What kind of resolve had been required to prevent this beautiful place from becoming a maze of giant water slides, go-cart tracks and T-shirt shops or a continuum of multimillion-dollar beachfront mansions? In the guest house’s library, we found a copy of “Earthforce! An Earth Warrior’s Guide to Strategy.” It was a manifesto for saboteurs. “Silence is imperative,” it counseled. “Never participate in a covert or illegal activity with your wife or husband, boyfriend, girlfriend or lover.” The cover of the book depicted the earth as a mace bristling with spikes. Is this the vision required to save the planet?

In the evenings, while we watched chorus lines of waves dancing towards us, lifting up their skirts, I read some essays by Philip Caputo touching on the conflict between preservation and growth. In one, he described the slow death of the reefs off the Florida Keys due to septic pollution and a meeting where advocates of development wielded lengths of rope suggestive of nooses, a warning to those who would stand in the way of progress. It seemed as if eco-guerrillas were arrayed on one side of the issue and pro-growth lynch mobs on the other…

A bucolic valley in the Missouri Ozarks I used to visit boasted a huge sign that commanded visitors: “Prepare to Be Impressed.” Since it was installed, the valley has become a sea of condominium roofs. No one, except maybe local real estate salespeople, is any longer impressed. In a Pacific Northwest rain forest we encountered a sign expressing Nature’s point of view. It showed a boot coming down on a fern. “Ouch!” said the fern. “Watch your step.

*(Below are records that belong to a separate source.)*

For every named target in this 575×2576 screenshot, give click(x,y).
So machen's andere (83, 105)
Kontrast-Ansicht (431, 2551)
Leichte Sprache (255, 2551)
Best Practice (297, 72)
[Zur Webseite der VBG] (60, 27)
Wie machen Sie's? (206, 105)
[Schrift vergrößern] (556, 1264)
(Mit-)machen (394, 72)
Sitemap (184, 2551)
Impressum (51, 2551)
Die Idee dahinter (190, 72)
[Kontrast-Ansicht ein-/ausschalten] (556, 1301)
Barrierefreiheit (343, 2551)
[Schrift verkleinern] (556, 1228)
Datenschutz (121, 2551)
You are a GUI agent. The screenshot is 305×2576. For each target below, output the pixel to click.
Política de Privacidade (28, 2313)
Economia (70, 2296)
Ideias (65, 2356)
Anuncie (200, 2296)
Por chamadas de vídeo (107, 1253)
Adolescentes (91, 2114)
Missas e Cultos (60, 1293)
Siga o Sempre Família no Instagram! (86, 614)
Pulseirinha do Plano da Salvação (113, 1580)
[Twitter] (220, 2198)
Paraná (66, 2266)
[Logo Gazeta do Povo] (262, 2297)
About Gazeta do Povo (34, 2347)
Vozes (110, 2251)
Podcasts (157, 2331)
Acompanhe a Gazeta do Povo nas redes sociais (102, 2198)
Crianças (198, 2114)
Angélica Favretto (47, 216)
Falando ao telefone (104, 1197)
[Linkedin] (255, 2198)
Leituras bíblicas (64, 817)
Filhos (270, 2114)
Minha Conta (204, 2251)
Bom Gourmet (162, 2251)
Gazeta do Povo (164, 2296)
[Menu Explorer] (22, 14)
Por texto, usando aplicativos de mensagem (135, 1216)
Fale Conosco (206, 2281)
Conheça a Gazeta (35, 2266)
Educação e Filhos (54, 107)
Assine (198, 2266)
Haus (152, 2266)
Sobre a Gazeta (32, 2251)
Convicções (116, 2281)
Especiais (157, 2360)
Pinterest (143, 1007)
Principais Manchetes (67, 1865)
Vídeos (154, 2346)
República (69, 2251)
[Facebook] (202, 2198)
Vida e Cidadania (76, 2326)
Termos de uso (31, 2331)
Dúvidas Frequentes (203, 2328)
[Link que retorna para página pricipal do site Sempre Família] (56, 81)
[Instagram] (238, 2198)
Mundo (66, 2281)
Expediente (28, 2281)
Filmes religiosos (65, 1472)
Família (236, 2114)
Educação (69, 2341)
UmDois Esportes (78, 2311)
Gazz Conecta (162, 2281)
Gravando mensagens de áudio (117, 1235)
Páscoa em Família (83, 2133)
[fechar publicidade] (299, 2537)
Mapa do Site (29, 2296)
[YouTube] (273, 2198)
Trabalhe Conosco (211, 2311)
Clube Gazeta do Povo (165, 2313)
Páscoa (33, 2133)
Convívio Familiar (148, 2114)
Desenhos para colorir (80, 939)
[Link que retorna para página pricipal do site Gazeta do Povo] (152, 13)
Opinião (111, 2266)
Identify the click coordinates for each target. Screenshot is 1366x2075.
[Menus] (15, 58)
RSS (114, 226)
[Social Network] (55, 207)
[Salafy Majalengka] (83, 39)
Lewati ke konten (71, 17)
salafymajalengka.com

Plants grow by the inch, but die by the foot.”

Protective response

I suppose that as our numbers increase and our behavioral standards decline, we’ll need more regulations and more rangers to protect our natural heritage. The big question is how to mediate between developers and conservationists to serve the common good. Moreover, can we protect and micro-manage Nature and still have it retain the wildness which is “the preservation of the world?” And what’s the dollar value of an unspoiled beach?

On a fishing trip out of Newport, Ore., ten of us caught our limit of rock fish in less than an hour. In a time of over-fishing, that patch of ocean seemed teeming with life. But according to a report, a 300 square mile “dead zone” had recently appeared off the Oregon coast, comprised of water that was high in nutrients, low in oxygen and fatal to fish. One theory attributed the phenomenon to human activities and the effects of global warming. A counter-theory said it was normal, and that new technologies alarm us by bringing things to light that have always been around.

What’s the truth? It’s hard to know in our polarized, politicized times. (Sign in Florence, Ore.: “No Casino!” Bumper sticker on Oregon pickup truck: “Gun control means using both hands.”)

The day before we left, we parked our car and took a half hour hike along the beach to see some tide pools (taking care not to step on barnacles and mussels, I assure you). When we returned, the window of our car had been smashed, though nothing had been stolen.

Oregon was once notorious for billboards with the oxymoronic greeting: “Welcome to Oregon … Please Don’t Stay.” Was that the message some preservationist was trying to send by breaking our window? Or was it just the work of some kid who gets a charge out of the sound of broken glass?

— George Gurley, who lives in rural Baldwin, writes a regular column for the Journal-World.